Yes, they were all committed anarchists and terrorist-sympathisers, many of them carrying little red books and singing the Internationale.

And the dishonesty!

The crowning glory came when they showed their little television programme on the big screens at Federation Square. That nice Mr Murdoch had generously leant them the SkyTV network for the morning, and what did they do? They mocked the Prime Minister. They even dishonestly had some "comedian" named John Clarke or something pretend to be him. Even in character, though, the comedian had to sound a little like nice Mr Howard in order to trick the proles into thinking he was really the Prime Minister. And a lot of what he said made perfect sense - like how the country would be better if people could be easily fired for getting a bit lippy.

But apparently the crowd didn't get it, because they were laughing at him as if he were joking.

Weirdos.

Anyway, eventually the proles wandered off up Swanston St - all together, if you'll believe it. It was just one huge number - well, 47 people - all joining in a group and marching as one. Sheep. Maybe they all live in Carlton and it was the easiest way home.

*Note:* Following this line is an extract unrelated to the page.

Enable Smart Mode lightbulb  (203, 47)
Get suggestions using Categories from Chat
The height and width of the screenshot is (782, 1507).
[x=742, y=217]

Still, as that stunningly charismatic Minister, Kevin Andrews, pointed out, 95 percent of workers stayed on the job: "It's always predictable that people are out on the streets," he said.

Exactly! So what if five percent of working Australians showed up to the protests, which they didn't, but if they had, what are they going to do? Resist our changes and vote us out in two years? Them and what army?



Anyway, it doesn't matter. We conservatives control the entire Parliament now, and it's two years until the next election. And we know how to buy elections and get the punters to concentrate on what we want them to concentrate on. Look, a terrorist!

Don't worry about us, we'll be fine.